Harijano ka Mayawati hai, Yadavon ka Mulayam (Singh Yadav). Hamara to koi party nahi hai. Rahul humey izzat denge to hum Congress ko aage vote denge (Scheduled Castes have Mayawati, Yadavs Mulayam. We (Kushwahas) do not have anybody. If Rahul gives respect to us, we can vote for the Congress),” said Santosh Kushwaha, who is preparing to sit for a bank probationary officers’ exam and become “big” like Pitroda.

The Congress’s emphasis on backwards and Muslims, however, is making the Brahmins— its traditional vote bank that shifted to Mayawati in the last elections and now stands disenchanted — apprehensive and they are leaning towards the BJP. “Rahul Gandhi is striking a chord by talking about lack of development under Maya-Mulayam but his party leaders are only talking about reservation,” said Dhananjay Tiwari of Muraiya in Kannauj.

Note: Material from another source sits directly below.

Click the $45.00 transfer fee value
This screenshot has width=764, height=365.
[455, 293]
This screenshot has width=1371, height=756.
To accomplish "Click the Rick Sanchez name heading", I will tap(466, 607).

While turncoats being given tickets is turning away voters in Akbarpur, it is attracting them in Bidhuna in Mulayam’s den Etawah. Here the Congress has fielded Vinod Yadav alias “Kakka”, a former Mulayam acolyte.

On Saturday, Rahul’s two public meetings in Etawah saw good crowds, alarming the Mulayam camp. The Congress has fielded several former Samajwadi leaders here.

“Mulayam was thrice chief minister of UP. What has he given you? Has he given you bijli, sadak, paani and employment?” Rahul said at one rally, drawing applause.

But again, Congress leaders fear these candidates might desert them for power. “They can easily defect and join Mulayam again, leaving the party high and dry,” said a leader.

Voters have shown a sense of disillusionment with Mayawati and Mulayam but are stepping back under the realisation that the national parties lack the strength to form a government.